The Reserve Bank is paying a $500 million dividend to the government this year after paying nothing last year. At face value, the $500 million is a decent contribution towards the government's efforts to lock in a surplus for 2012-13, but the truth is that the dividend is peanuts compared to the payments the RBA used to pay to the government. It is yet another unfortunate revenue shortfall that the Gillard government has to confront as it works hard to move the budget towards surplus.
At a time when tax revenue is vulnerable to the downside as the terms of trade fall away, the government would have been delighted to have the bank paying a lot more. But it was not to be.
This year’s Reserve Bank $500 million dividend is about 0.14 per cent of the budget-time estimate of total revenue for 2012-13. After nothing last year and a payment that was 0.25 per cent of revenue in 2010-11, the average RBA dividend over the past three years has averaged just 0.13 per cent of total government revenue.

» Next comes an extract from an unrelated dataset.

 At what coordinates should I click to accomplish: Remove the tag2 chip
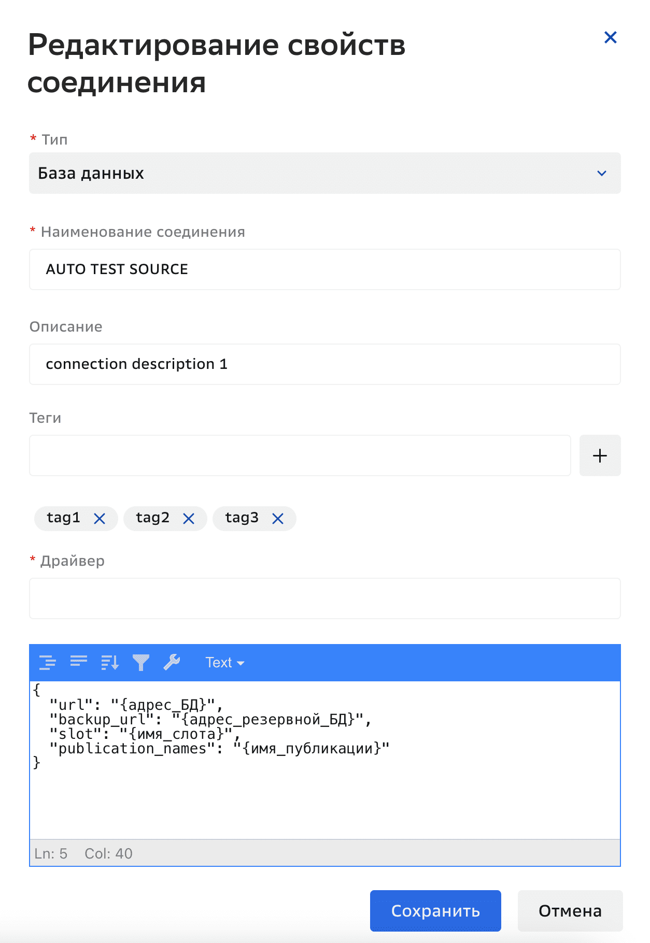coord(189,519)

When Peter Costello was Treasurer in the Howard government, the average annual RBA dividend to the government coffers was 0.97 per cent of total government revenue. In 2012-13 dollar terms, that equates to a dividend of around $3.6 billion, more than seven times the dividend being paid this year. In 1998-99 and 1999-2000, the RBA dividend was 1.8 per cent of total revenue which in 2012-13 dollars is a stonking $6.7 billion.
The RBA notes that the reasons for the current run of very low dividends are the current phase of extremely low interest rates and the sustained strength of the Australian dollar.